[fpc-devel] Parallel processing in the compiler

Mon Sep 6 03:48:36 CEST 2010

Jonas Maebe schrieb:

> Nobody ever said that it would be easy to restructure the compiler. In 
> fact, I will be the first to admit that it is incredibly hard, and since 
> the compiler is 15 years old (although several parts have been rewritten 
> over the years), there are bound to be quite a few less than ideal 
> situations and things that simply grew over time. However, I very much 
> dislike the way you are doing the development and find it very hard to 
> see how we are ever going to be able to integrate any of those changes 
> back into trunk.

Can you give me some hints, on how to restructure the compiler in the 
most compatible way, based on your experience?

As you can see from my many attempts (public and private branches), to 
attack the problem from different sides, I'm open to any strategy :-)

> Maybe I simply should stop being involved in this, since I'm obviously 
> not able to productively deal with this project.
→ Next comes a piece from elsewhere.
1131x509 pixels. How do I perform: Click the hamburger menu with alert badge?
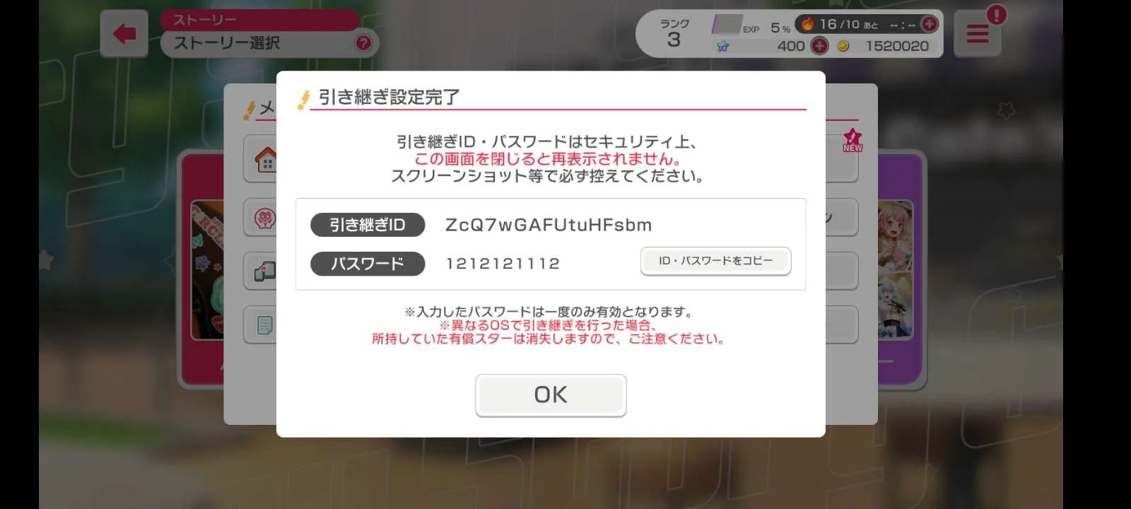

Please stay involved! Since I'm very new to the fpc project, I need 
assistance by more experienced developers.

>>> You have to describe in your svn commit logs what you actually do.
>>> "NG: fixed make all" is not a useful commit message. You changed 149
>>> files in that commit, and did not describe what was done nor why:
>>
>> I only commited these changes so that they don't get lost.
> 
> You should never commit unrelated changes in a *single* commit. Even if 
> you don't want to create a separate branch for other changes, at the 
> very least use separate commits (although unrelated changes will make 
> merging more difficult in case later changes also depend on them).

ACK. That's why I asked for timely reviews of my work, so that the trunk 
can be updated in sync with my progress, and bad attempts can be 
detected and avoided in an early stage.

>> Please review the preceding version, as mentioned in the Readme.
> 
> The main problem is that it cannot be merged since it doesn't compile.

I only committed changes that compile on my machine (win32/64). The 
problemw with ppudump - and only there - was brought to my attention 
only recently, and its solution is not easy for me.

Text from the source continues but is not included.